Clinton Blames Nixon's Dropping the Gold Standard, Not His Repeal of Glass-Steagall

Bob Schieffer interviewed President Bill Clinton at the Peter G. Peterson Foundation's Fiscal Summit. During Clinton's rambling answer to a question about the SEC's civil suit against Goldman Sachs, Bill said:

I think there's a bigger problem here. Too much of our growth in the last decade was in finance. And ever since we went off the gold standard, which was necessary for economic management purposes. If you look at it, we had a global financial economy before we had a global trade economy, and certainly before we had any global environmental and labor safeguards. Ever since then economic inequality has increased.

In a shameless, face saving move, Bill blamed huge speculative growth in the financial sector the last decade on President Nixon (R), who cut the final gold-dollar tie in 1971. Clinton failed to mention his 1999 signing of Graham-Leech-Bliley, which repealed Glass-Steagall protections, opening the floodgate for Wall Street excesses.

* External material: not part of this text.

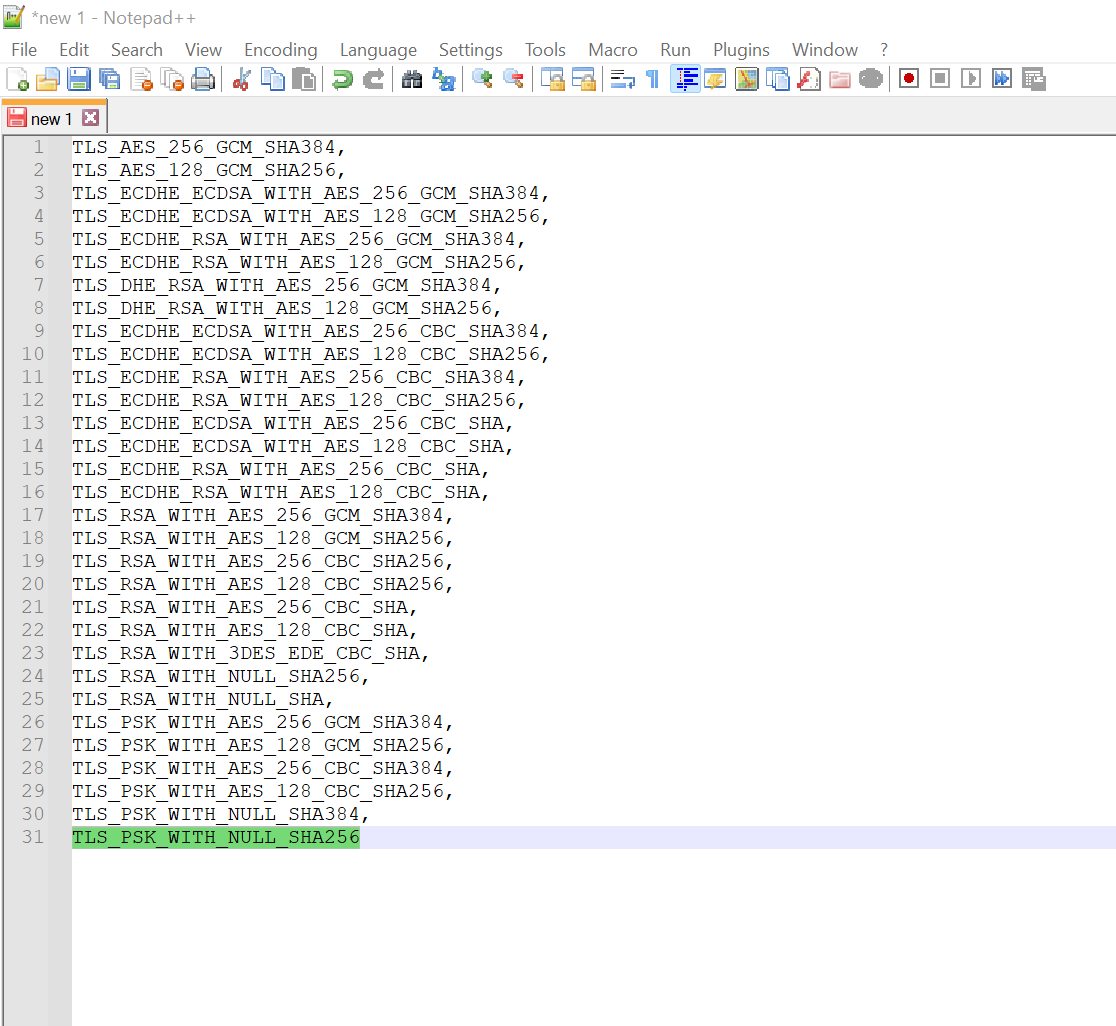Click the Save All icon
The image size is (1116, 1026).
pos(110,78)
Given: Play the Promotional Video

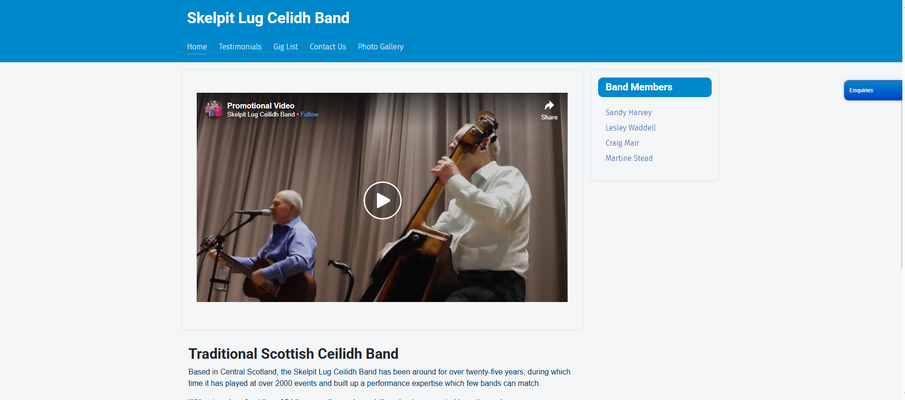Looking at the screenshot, I should (x=382, y=200).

The clip showed Pete Peterson in the audience, the founder of the Institute bearing his name. Peterson made his billions from The Blackstone Group, a private equity underwriter (PEU). Clinton has his own PEU ties, as do many ex-politicians. PEU's epitomize global greed. They've hung on their preferred carried interest taxation due to the largess of both political parties.

Global finance brought junk products and a near meltdown of the financial system. Bill Clinton doesn't want to walk back globalism, he wants the slower parts to catch up. That's why Glass-Steagall won't comeback. It's why private equity and sovereign wealth funds get a free pass under financial reform. Global finance could care less about global inequality. They chase the have's, not the have not's.

America witnessed the campaign style kickoff of Obama's deficit commission, financed in part by the Peter G. Peterson Foundation. PEU Peterson wants lower taxes and cuts in entitlement spending, while Bill Clinton's predilections towards privates is well known. Even "bubble blower" Alan Greenspan made an appearance.

The gun sounded on the Deficit Commission. Let the conflicts of interest begin!